I had reached out to this 3 to 4th predicted cousin this past summer – still waiting for a response.

So, I decided to try him again. But why him? Good question!! It seems that there is something in DNA called a ‘haplogroup’. I am H5. On the 23andme site I have over 1100 matches; only one ‘MT’ is also H5. This haplogroup originates from your maternal side. You can only get it from your mother.

If you are female and have no male close relatives to test with on the DNA site; then the relative matches cannot be discerned as maternal or paternal.Since I do not know any ‘close’ male relatives a dad, brother, paternal uncle or paternal grandfather – I do not have the luxury of finding out how I am related to any of my matches. All I know is that we share DNA. Some of them can figure out if I am on their maternal or paternal sides – but that is where the buck stops!

This H5 match means I can be certain he is on my maternal side. I know that is probably an aunt or great aunt or 3rd cousins to him that can be mother. So, even though we share only 62cM’s over 4 segments, the H5 is HUGE in me finding out some of my truths.
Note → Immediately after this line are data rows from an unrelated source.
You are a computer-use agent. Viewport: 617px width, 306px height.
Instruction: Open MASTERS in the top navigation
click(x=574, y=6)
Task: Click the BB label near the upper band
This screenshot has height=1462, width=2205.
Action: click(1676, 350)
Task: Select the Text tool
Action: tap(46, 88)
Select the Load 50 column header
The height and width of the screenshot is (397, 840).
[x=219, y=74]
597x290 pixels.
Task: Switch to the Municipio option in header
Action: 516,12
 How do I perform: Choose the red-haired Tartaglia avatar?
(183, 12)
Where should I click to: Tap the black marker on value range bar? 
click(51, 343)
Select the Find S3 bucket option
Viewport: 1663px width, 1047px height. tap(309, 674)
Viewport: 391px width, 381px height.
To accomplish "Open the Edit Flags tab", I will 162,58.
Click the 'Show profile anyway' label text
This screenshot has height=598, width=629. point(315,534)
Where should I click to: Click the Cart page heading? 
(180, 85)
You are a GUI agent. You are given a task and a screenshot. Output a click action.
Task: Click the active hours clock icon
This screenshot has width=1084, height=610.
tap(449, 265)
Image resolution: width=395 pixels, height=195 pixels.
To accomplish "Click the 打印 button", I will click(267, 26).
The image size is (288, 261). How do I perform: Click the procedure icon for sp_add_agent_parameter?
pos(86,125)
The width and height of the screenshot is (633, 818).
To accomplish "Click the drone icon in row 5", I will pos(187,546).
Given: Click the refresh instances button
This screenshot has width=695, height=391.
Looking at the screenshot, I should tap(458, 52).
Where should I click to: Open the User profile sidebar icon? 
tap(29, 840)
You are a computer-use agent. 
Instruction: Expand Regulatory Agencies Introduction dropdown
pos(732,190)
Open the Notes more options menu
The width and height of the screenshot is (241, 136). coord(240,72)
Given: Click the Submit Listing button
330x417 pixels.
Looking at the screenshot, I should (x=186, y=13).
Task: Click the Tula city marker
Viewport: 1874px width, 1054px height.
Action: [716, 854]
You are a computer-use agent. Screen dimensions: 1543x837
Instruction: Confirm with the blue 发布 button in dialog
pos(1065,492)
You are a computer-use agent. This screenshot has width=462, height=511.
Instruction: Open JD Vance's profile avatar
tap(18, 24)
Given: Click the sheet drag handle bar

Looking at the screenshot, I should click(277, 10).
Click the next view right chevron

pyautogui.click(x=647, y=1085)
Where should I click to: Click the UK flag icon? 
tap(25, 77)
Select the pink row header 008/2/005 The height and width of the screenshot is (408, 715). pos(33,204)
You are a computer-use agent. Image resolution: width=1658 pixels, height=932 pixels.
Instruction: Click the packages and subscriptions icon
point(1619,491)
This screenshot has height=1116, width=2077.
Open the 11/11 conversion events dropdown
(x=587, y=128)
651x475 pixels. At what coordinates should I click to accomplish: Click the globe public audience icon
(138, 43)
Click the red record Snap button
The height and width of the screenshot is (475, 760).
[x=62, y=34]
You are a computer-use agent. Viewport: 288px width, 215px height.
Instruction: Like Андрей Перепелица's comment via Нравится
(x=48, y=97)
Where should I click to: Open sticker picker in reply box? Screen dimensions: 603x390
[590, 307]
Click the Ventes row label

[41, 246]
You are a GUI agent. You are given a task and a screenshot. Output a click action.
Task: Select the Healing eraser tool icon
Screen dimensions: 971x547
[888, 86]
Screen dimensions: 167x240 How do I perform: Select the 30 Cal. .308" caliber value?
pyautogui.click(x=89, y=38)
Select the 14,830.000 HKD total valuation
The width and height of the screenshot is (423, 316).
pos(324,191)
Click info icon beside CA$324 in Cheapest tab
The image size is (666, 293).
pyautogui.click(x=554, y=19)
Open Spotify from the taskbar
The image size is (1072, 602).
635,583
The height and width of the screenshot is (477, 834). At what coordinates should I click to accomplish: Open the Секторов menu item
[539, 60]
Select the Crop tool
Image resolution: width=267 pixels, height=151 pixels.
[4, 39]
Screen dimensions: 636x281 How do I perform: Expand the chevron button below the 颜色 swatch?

The road is blocked for me right now unless I can get some kind of response from him. [I probably should have peeped him on FB; but MT is there for all the world to find! and not so far from where I was found! Coincidence; I think not!]

I sent him my entire story back in August and had no response. So, again today I have almost pleaded with him for some kind of acknowledgment. Maybe it is here that I am having the hardest time –  acknoweldgement – almost like I don’t have enough value for MY FAMILY to say – hey – she’s ours – with all her quirks and funny nose and little bits of OCD – she is OURS!! Let’s put her on the front porch ’cause we got her back!!

Maybe I am hoping for too much!

Here is the excerpt of today’s plea:

Hi MT –

thought I would try to reach out to you again as I try to put the puzzle pieces of the start of my life together and try to figure out my true origins; my story …

This may be a tender subject – maybe you have heard rumors or know the story – maybe this is a big skeleton in someone’s closet.
All I want is to find the truth and some peace!
Hoping you can feel my plight, see my side and know that as an adoptee I have been living someone else’s life; someone else’s truth. Since you have done the DNA testing; maybe you are building your family tree; I cannot. I cannot answer questions about my health history because I don’t have any.
I am ready to live my truth; to know my story; to own it.           That is all!!!!